PASSAGE TO READ >>
□ □ □

# On the road to reconciliation



## morningdew

Well, I just wanted to share that although I had moved out for almost 2 weeks now. Last night H and I finally met and talked about where we want to go from here. I came with a note of two options. First one is if he wants to reconcile then he needs to cut all contacts with that girl, marriage counseling for us, then he will have to take me on all his out of town business trip. Second option is for us to really go out separate ways and how to deal with child custody. 

He apologized for not being the best husband I deserve and had done some mean thoughtless things to hurt me in the past. He looked sincere and so miserable (he lost a lot of weights) and he said he wants us to try to salvage our marriage. He agreed with all the things I asked if we're to reconcile while before the idea of seeing a marriage counselor repulsed him. 

Asked him if he's going to be in this 150% or not because I can't fix us alone...again, he agreed. 

I'm not moving back in right away, we'll be going to see the marriage counselor this weekend (still waiting to hear from her), and see from there...it won't be easy as we have so much issues we both need to work on but at least we had agreed that it's worth saving for.

I was so ready to move on before I met him but I guess seeing him again made me change my mind and make me willing to work on us again even if it's for the last time. God forbid, but if it's not working...I could walk away knowing that I had given this marriage my all. 

Thank you guys for all your supports from the moment I joined this site. I'm praying for you all and whatever your situations might be.


----------



## Cgreene21

MD-

I'm so glad to hear it! I really hope, for you and your families sake, that you two can work through it.

I wish you all the luck in the world!


----------



## morningdew

CG, thank you for your kind words.

Currently we really are taking baby steps right now. Our son is with him since yesterday and I really miss being home with them. Our first counseling session will start this Monday. We both agree that I'll move back in once we both are ready. 

I had found a great counselor that although does not familiar with Dr. Harvey's Marriage Builder principals are willing to explore it with me and even told me to bring the materials for her to check on. So fingers crossed.


----------



## morningdew

Well, the first counseling session is already set for Monday at 7PM but I just found out tonight that H will have to go out of town tomorrow. Although he said it would just be a day trip (he'll fly with the first flight out and come back with the last flight in) I'm starting to get worry because knowing the kind of job that he's doing...things happens all the time. He did said that he will be there, we suppose to meet the counselor at her apartment.

□ □ □

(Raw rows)
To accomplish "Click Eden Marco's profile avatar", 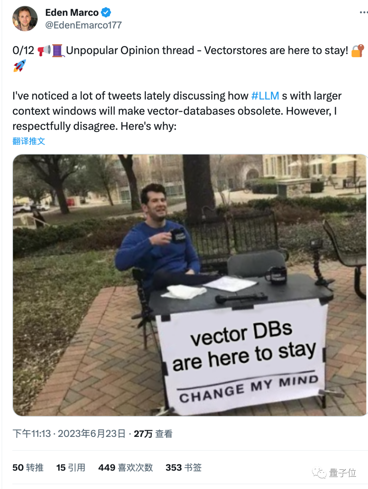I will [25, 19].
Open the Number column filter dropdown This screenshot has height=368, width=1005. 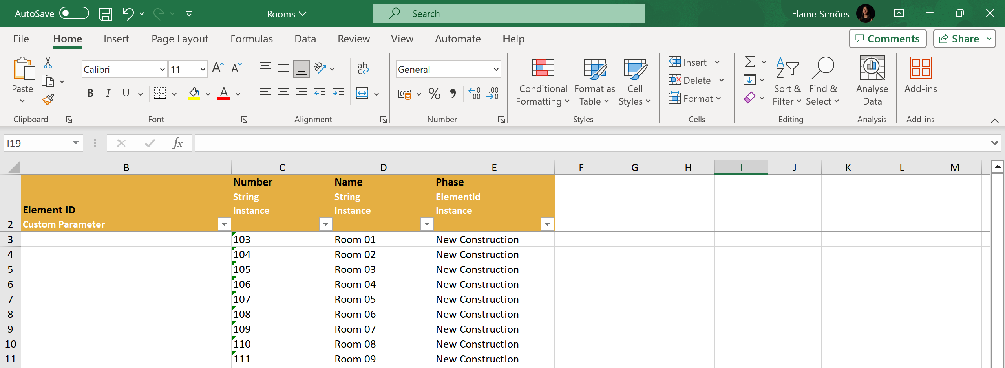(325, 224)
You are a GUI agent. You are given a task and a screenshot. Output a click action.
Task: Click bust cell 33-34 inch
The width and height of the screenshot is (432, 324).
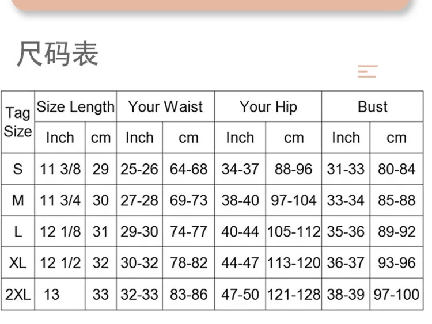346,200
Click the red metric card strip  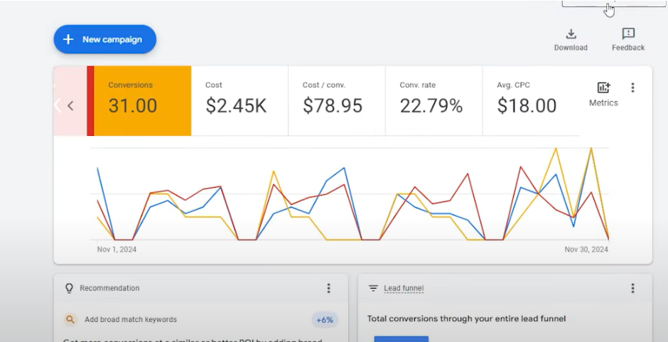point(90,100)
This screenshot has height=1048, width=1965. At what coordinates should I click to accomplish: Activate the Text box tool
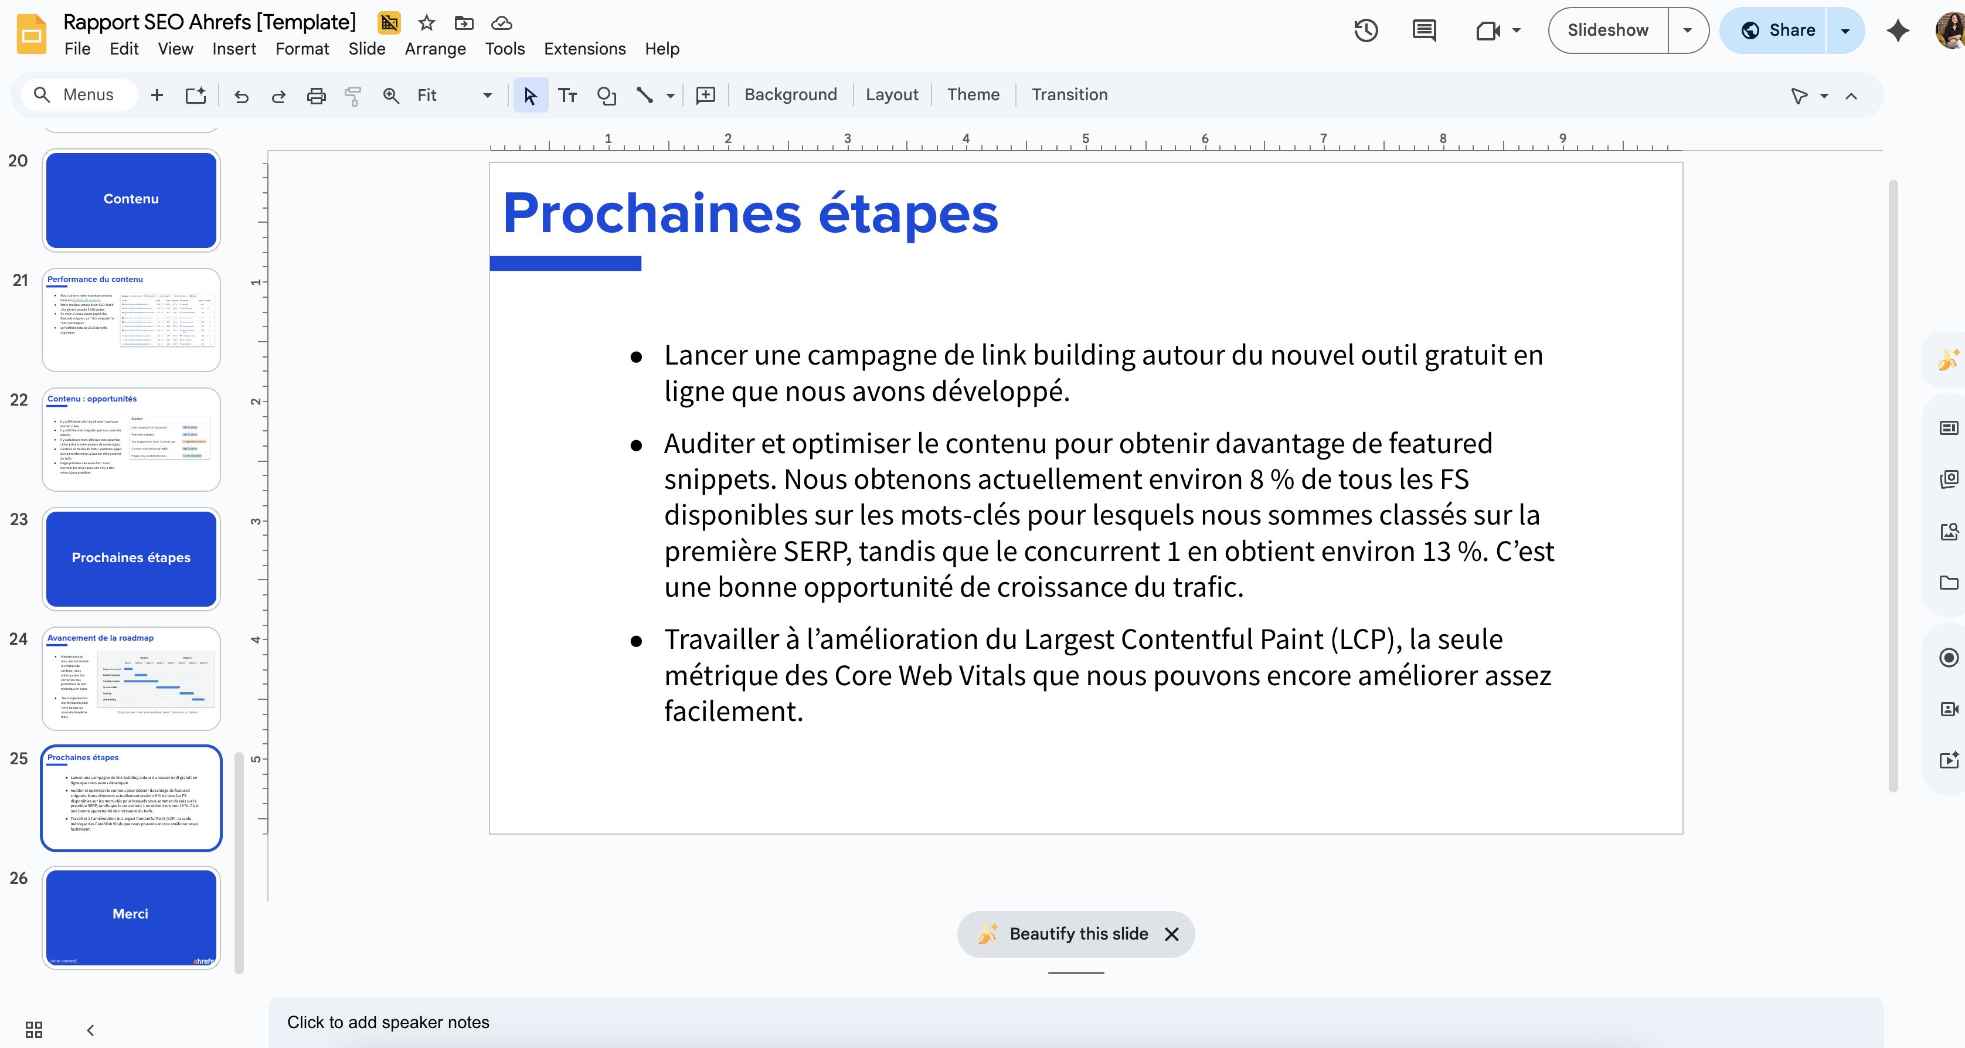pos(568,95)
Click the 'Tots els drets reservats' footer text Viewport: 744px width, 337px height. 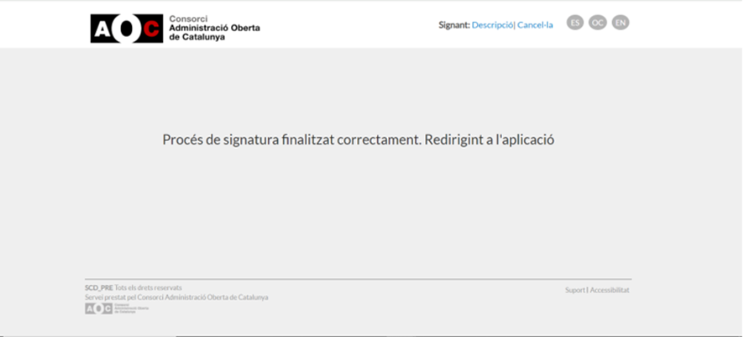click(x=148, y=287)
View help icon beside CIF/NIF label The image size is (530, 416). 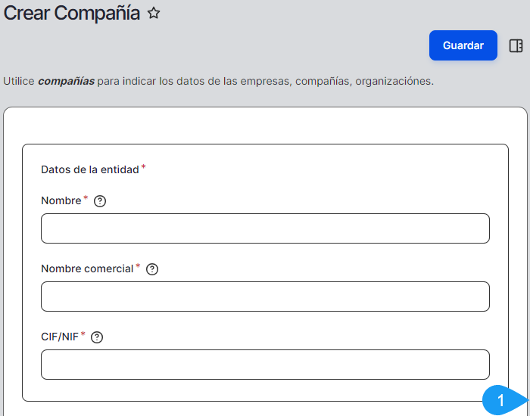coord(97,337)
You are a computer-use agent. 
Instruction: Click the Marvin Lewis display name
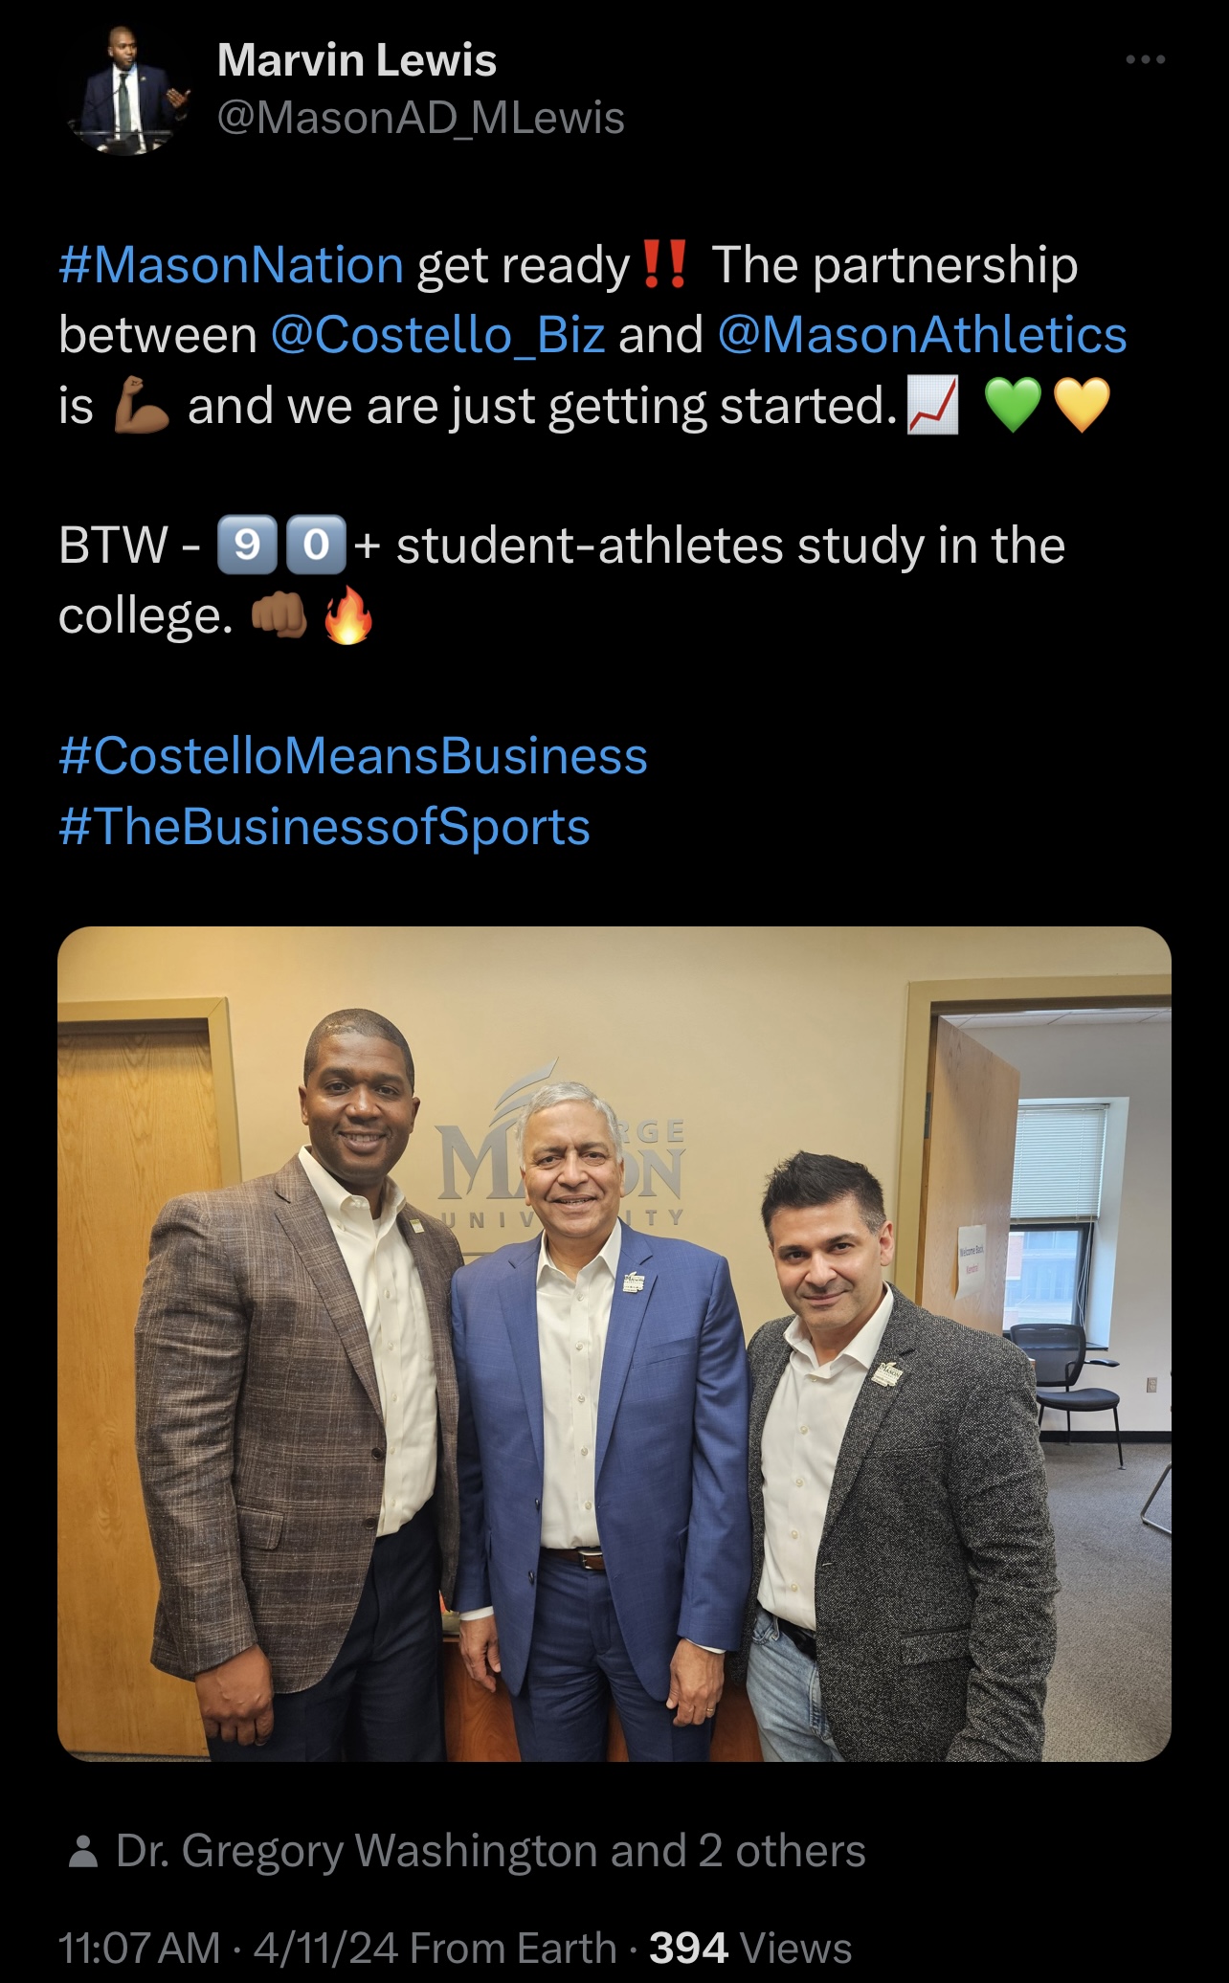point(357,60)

□ □ □

DESCRIPTION OF THE TASK >>
Write the next part of the reconciliation thread, picking up right after its last sentence. These rows have nothing to do with the reconciliation thread.

TASK OUTPUT >>
Please wish me luck that he will be there for our counseling, guys...I'm having a really mixed up feelings right now doubting that this will work or not. I even emailed him today asking if he has been completely honest about the whole OW or not and he said he has but I just still have that nagging feeling inside me that he's not telling the truth and this is eating me up inside.


----------



## Cgreene21

MD~

Keep your head up! Try not to focus on it until the time comes. I know its easier said than done, but if you continue to its just going to eat you alive.

I think that what your feeling is normal. Your trust has been shattered, and its impossible for it to be fully restored, especially in such a short span of time. I think until actual progress is made, you need to accept that you will continue to feel this way. I understand that it hurts like mad, and even while you two are working together to fix everything, its still is going to be burning a hole in the back of your mind.

Look at the positive, he agreed to go with you! Its a step in the right direction! I can understand that him having to go away on business bothers you, especially right now, but try to keep the faith that he will be there. And if he does not, at least you wil be there and have someone to talk to, and hopefully you can take comfort in knowing that you at least gave it a shot.

I really hope everything works out for you. Stay strong for you and your child.


----------



## morningdew

CG, thank you so much for your reply.

I am typing this and shaking...I just don't know what to do anymore.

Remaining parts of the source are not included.